Concat dataset with results:

df_dp, results = download_results("dataset name", "model name")
for eval_config, df_result in results:
    df_combined = pd.concat([df_dp, df_result], axis=1)

Parameters:

Name Type Description Default
dataset str

The name of the dataset.

required
model str

The name of the model.

required
commit Optional[str]

The commit hash for version control. Get the latest commit when this value is None.

None
include_extracted_properties bool

If True, include kolena extracted properties from automated extractions in the datapoints and results as separate columns

False

Returns:

Type Description
Tuple[DataFrame, List[EvalConfigResults]]

Tuple of DataFrame of datapoints and list of EvalConfigResults.

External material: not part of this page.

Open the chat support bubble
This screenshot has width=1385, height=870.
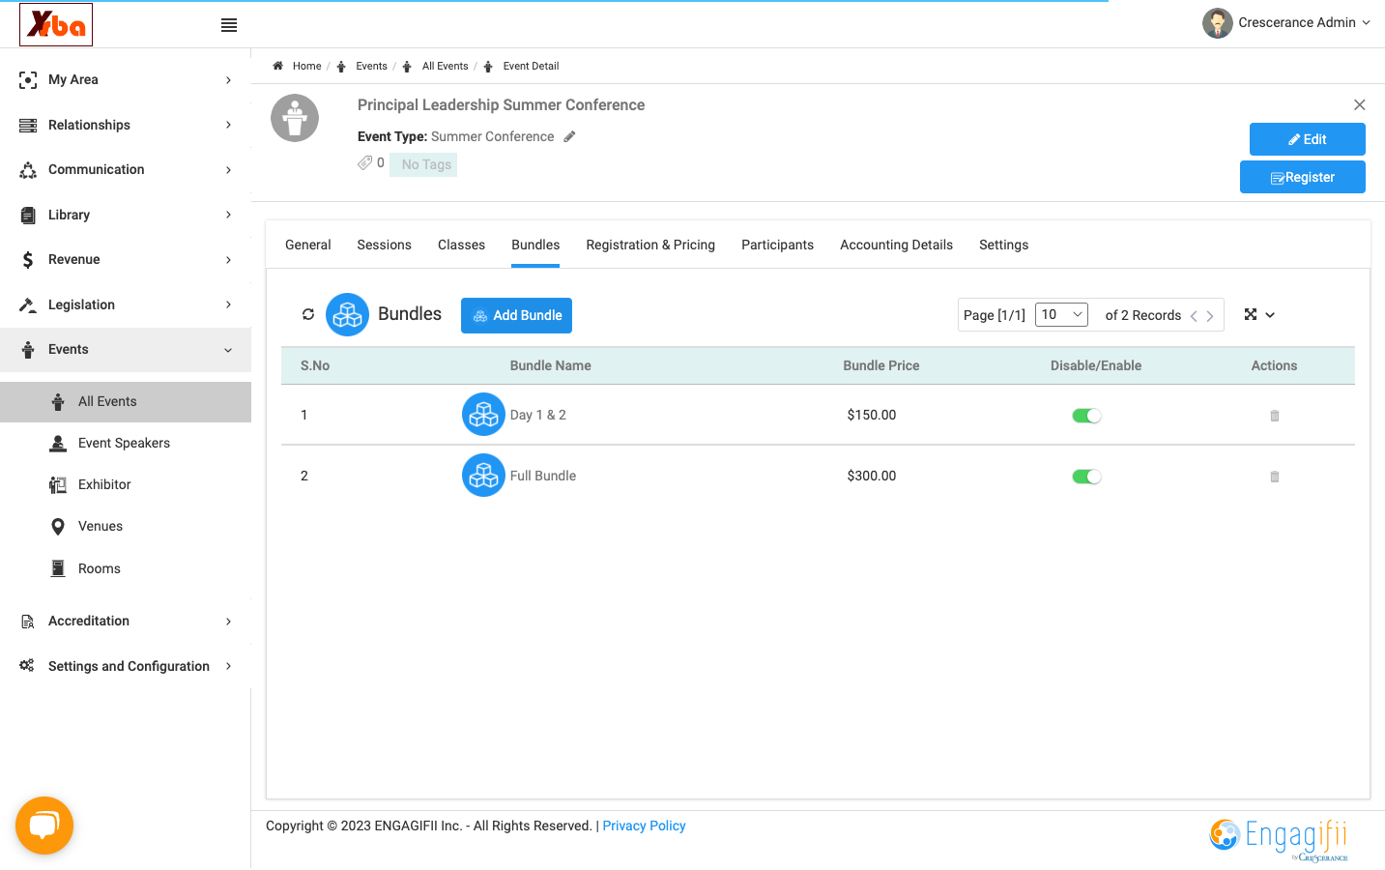point(44,826)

upload_results(dataset, model, results, thresholded_fields=None, tags=[]) #

This function is used for uploading the results from a specified model on a given dataset.

Parameters:

Name Type Description Default
dataset str

The name of the dataset.

required
model str

The name of the model.

required
results Union[DataFrame, List[EvalConfigResults]]

Either a DataFrame or a list of EvalConfigResults.

required
thresholded_fields Optional[List[str]]

Optional columns in result DataFrame containing data associated with different thresholds.

None
tags List[str]

Optional list of tags to be associated with the model.

[]

Returns:

Type Description
None

None

get_models(dataset) #

Get all models with results on a given dataset.

Parameters:

Name Type Description Default
dataset str

The name of the dataset.

required

Returns:

Type Description
List[ModelEntity]

A list of models tested on the given dataset.